I have set up a custom Docker image to load OpenClaw into a PaaS platform like Sevalla.
Sevalla is a developer-friendly PaaS provider. It offers application hosting, database, object storage, and static site hosting for your projects.
Log in to Sevalla and click “Create application”. Choose “Docker image” as the application source instead of a GitHub repository. Use manishmshiva/openclaw as the Docker image, and it will be pulled automatically from DockerHub.
Click “Create application” and go to the environment variables. Add an environment variable ANTHROPIC_API_KEY. Then go to “Deployments” and click “Deploy now”.
Once the deployment is successful, you can click “Visit app” and interact with the UI with the sevalla provided url.

Interacting with the Agent
There are many ways to interact with the agent once you set up Openclaw. You can configure a Telegram bot to interact with your agent. Basically, the agent will (try to) do a task similar to a human assistant. Its capabilities depend on how much access you provide the agent.
You can ask it to clean your inbox, watch a website for new articles, and perform many other tasks. Please note that providing OpenClaw access to your critical apps or files is not ideal or secure. This is still a system in its early stages, and the risk of it making a mistake or exposing your private information is high.
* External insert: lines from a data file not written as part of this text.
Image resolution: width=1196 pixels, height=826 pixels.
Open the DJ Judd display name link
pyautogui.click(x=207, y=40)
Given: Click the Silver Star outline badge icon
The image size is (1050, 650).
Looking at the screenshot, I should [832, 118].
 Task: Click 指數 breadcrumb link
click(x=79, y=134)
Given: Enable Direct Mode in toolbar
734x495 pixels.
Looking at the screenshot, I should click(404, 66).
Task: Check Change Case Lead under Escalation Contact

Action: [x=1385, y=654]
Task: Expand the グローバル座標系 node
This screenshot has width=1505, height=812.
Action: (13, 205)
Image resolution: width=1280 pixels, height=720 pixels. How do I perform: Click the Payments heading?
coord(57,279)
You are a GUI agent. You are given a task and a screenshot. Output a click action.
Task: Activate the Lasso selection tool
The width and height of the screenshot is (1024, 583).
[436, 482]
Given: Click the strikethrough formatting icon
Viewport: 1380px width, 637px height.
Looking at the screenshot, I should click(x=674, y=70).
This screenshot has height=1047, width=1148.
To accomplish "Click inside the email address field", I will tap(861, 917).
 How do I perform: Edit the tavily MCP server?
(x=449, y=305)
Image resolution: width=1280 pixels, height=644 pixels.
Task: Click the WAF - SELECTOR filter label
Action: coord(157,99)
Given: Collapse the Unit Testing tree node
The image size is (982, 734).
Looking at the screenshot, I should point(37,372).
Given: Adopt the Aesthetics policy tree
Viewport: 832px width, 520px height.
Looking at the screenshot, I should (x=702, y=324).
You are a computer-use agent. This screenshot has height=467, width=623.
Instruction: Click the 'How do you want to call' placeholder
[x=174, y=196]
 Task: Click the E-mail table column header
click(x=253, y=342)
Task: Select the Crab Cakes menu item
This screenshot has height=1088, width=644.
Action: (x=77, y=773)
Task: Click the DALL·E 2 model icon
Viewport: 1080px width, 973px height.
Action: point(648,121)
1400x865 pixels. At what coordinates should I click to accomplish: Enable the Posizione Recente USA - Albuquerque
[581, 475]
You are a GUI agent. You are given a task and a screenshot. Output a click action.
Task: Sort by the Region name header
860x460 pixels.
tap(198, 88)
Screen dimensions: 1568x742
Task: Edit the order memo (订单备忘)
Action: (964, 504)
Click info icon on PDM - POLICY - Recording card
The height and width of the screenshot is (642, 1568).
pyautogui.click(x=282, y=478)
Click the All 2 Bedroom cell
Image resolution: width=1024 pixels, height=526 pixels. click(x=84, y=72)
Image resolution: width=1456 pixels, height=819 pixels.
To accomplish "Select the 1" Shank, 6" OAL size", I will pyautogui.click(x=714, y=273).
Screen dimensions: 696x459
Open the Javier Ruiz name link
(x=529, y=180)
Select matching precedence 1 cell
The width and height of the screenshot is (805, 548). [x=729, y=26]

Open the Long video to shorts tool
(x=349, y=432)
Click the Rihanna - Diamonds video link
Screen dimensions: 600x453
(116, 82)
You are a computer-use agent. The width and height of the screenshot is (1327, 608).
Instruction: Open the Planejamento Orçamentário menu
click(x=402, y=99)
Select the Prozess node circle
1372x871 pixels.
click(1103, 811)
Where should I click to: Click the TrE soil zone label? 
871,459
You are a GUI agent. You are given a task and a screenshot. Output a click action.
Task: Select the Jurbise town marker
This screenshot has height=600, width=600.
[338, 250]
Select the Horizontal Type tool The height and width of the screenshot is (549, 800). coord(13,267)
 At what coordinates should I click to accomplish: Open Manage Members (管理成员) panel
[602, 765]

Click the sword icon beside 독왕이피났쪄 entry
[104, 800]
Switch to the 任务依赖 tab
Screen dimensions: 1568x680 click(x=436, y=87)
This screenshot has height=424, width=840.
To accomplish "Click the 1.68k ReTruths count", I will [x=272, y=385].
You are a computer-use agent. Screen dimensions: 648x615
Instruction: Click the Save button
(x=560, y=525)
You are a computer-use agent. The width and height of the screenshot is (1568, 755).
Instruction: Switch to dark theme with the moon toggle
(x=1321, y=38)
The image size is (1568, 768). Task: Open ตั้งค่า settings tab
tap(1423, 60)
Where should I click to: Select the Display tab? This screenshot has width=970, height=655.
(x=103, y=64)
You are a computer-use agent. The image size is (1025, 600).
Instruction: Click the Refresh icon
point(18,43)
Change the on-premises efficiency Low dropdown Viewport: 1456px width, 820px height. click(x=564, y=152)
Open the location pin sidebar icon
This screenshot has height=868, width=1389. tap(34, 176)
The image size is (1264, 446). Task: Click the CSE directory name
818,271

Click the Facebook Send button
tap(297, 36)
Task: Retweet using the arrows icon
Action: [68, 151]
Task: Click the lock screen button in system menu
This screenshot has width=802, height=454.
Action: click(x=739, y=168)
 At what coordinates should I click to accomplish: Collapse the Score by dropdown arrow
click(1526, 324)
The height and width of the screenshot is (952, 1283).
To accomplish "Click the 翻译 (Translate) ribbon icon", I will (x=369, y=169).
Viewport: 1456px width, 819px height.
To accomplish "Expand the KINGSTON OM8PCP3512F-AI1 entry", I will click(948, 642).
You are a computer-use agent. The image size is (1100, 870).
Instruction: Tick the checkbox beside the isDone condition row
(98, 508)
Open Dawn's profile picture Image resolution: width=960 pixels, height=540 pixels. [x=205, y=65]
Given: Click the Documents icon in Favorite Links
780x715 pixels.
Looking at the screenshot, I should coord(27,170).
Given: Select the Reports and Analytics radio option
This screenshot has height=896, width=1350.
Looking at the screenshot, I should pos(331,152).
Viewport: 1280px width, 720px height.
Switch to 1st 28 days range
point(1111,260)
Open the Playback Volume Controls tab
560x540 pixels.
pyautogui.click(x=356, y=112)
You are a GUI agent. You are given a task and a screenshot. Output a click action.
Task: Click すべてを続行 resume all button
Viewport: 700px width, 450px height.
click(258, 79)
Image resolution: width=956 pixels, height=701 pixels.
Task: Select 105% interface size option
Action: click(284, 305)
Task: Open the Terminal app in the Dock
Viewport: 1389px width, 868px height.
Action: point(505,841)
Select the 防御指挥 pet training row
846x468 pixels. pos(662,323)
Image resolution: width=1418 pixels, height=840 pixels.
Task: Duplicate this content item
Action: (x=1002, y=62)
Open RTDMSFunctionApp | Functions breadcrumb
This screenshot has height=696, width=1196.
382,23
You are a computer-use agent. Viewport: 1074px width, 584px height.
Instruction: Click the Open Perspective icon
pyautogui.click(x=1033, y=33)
Here are some of the ways people are using OpenClaw.
Security and Operational Considerations
Because OpenClaw can execute tasks and access system resources, deployment security is not optional. The safest baseline is to bind services to localhost and access them through secure tunnels when remote control is required. This significantly reduces exposure risk.
When deploying on a VPS, harden the host like any administrative service. Use non-root users, keep packages updated, restrict inbound ports, and monitor logs. If you are integrating messaging channels, treat tokens and API keys as sensitive secrets and avoid storing them in plaintext configuration where possible.
Containerization helps isolate dependencies but does not eliminate risk. The container still executes code on your host, so network and volume permissions should be carefully scoped.
Updating and Maintaining Your Instance
OpenClaw evolves quickly, with frequent releases and feature changes. Keeping your instance updated is important not only for features but also for stability and compatibility with integrations.
For npm-based installations, updates are straightforward, but you should test upgrades in a staging environment if your assistant handles important workflows. For source-based deployments, pull changes and rebuild consistently rather than mixing old build artifacts with new code.
Monitoring is another overlooked aspect. Even simple log inspection can reveal integration failures early. If your deployment is mission-critical, consider external uptime checks or process supervisors.
Conclusion
Deploying your own OpenClaw agent is ultimately about taking control of how your AI assistant works, where it runs, and how it fits into your daily workflows. While the setup process is straightforward, the real value comes from understanding the choices you make along the way, whether you run it locally for privacy, host it in the cloud for constant availability, or use containers for consistency and portability.
As the ecosystem around self-hosted AI continues to evolve, tools like OpenClaw make it possible to move beyond relying entirely on third-party platforms. Running your own agent gives you flexibility, ownership, and the freedom to shape the experience around your needs.
Start small, experiment safely, and gradually build confidence in how your assistant operates. Over time, what begins as a simple deployment can become a dependable, personalized system that works the way you want , under your control.